Jobs:
1) According to the patch thread on the amdgpu device wedged event, which method does the patch use for now, and what is it meant for?
2) Continue the thread about the amdgpu device wedged event patch from the point where it stops.

Extract provided:
.....

Re: [PATCH 1/1] drm/amdgpu: Use device wedged event

Christian König <christian.koenig@xxxxxxx> · Mon, 16 Dec 2024 14:10:46 +0100

Am 16.12.24 um 14:04 schrieb André Almeida:
Em 16/12/2024 07:38, Lazar, Lijo escreveu:


On 12/16/2024 3:48 PM, Christian König wrote:
Am 13.12.24 um 16:56 schrieb André Almeida:
Em 13/12/2024 11:36, Raag Jadav escreveu:
On Fri, Dec 13, 2024 at 11:15:31AM -0300, André Almeida wrote:
Hi Christian,

Em 13/12/2024 04:34, Christian König escreveu:
Am 12.12.24 um 20:09 schrieb André Almeida:
Use DRM's device wedged event to notify userspace that a reset had
happened. For now, only use `none` method meant for telemetry
capture.

Signed-off-by: André Almeida <andrealmeid@xxxxxxxxxx>
---
    drivers/gpu/drm/amd/amdgpu/amdgpu_device.c | 3 +++
    1 file changed, 3 insertions(+)

.....

Material:
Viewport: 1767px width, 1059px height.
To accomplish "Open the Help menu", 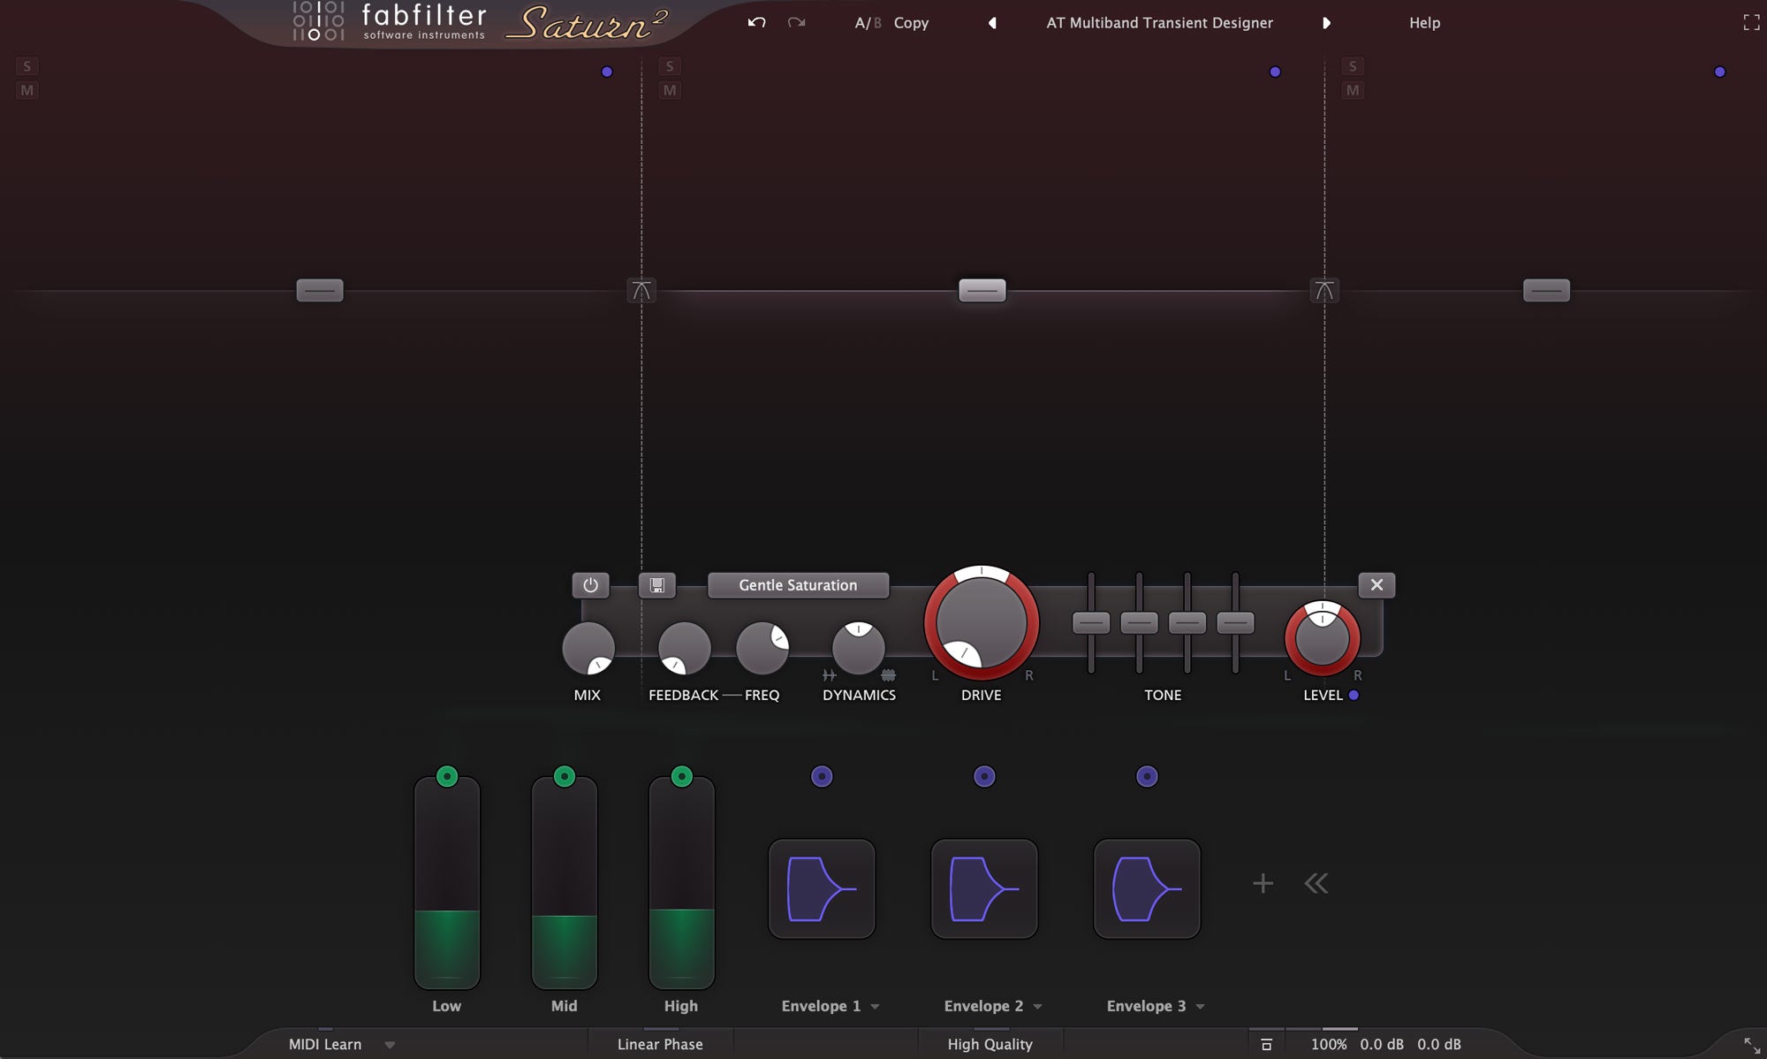I will point(1424,23).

.....

Answers per task:
1) It uses only the `none` method, meant for telemetry capture.

2)
diff --git a/drivers/gpu/drm/amd/amdgpu/amdgpu_device.c
b/drivers/gpu/ drm/amd/amdgpu/amdgpu_device.c
index 96316111300a..19e1a5493778 100644
--- a/drivers/gpu/drm/amd/amdgpu/amdgpu_device.c
+++ b/drivers/gpu/drm/amd/amdgpu/amdgpu_device.c
@@ -6057,6 +6057,9 @@ int amdgpu_device_gpu_recover(struct
amdgpu_device *adev,
            dev_info(adev->dev, "GPU reset end with ret = 
%d\n", r);
atomic_set(&adev->reset_domain->reset_res, r);
+
+    drm_dev_wedged_event(adev_to_drm(adev),
DRM_WEDGE_RECOVERY_NONE);

That looks really good in general. I would just make the
DRM_WEDGE_RECOVERY_NONE depend on the value of "r".


Why depend or `r`? A reset was triggered anyway, regardless of the
success
of it, shouldn't we tell userspace?

A failed reset would perhaps result in wedging, atleast that's how 
i915
is handling it.


Right, and I think this raises the question of what wedge recovery
method should I add for amdgpu... Christian?


In theory a rebind should be enough to get the device going again, our
BOCO does a bus reset on driver load anyway.


The behavior varies between SOCs. In certain ones, if driver reset
fails, that means it's really in a bad state and it would need system
reboot.


Is this documented somewhere? Then I could even add a 
DRM_WEDGE_RECOVERY_REBOOT so we can cover every scenario.

Not publicly as far as I know. But indeed a driver reset has basically 
the same chance of succeeding than a driver reload.

I think the use case we have here is more that the administrator 
intentionally disabled the reset to allow HW investigation.

So far we did that with a rather broken we don't do anything at all 
approach.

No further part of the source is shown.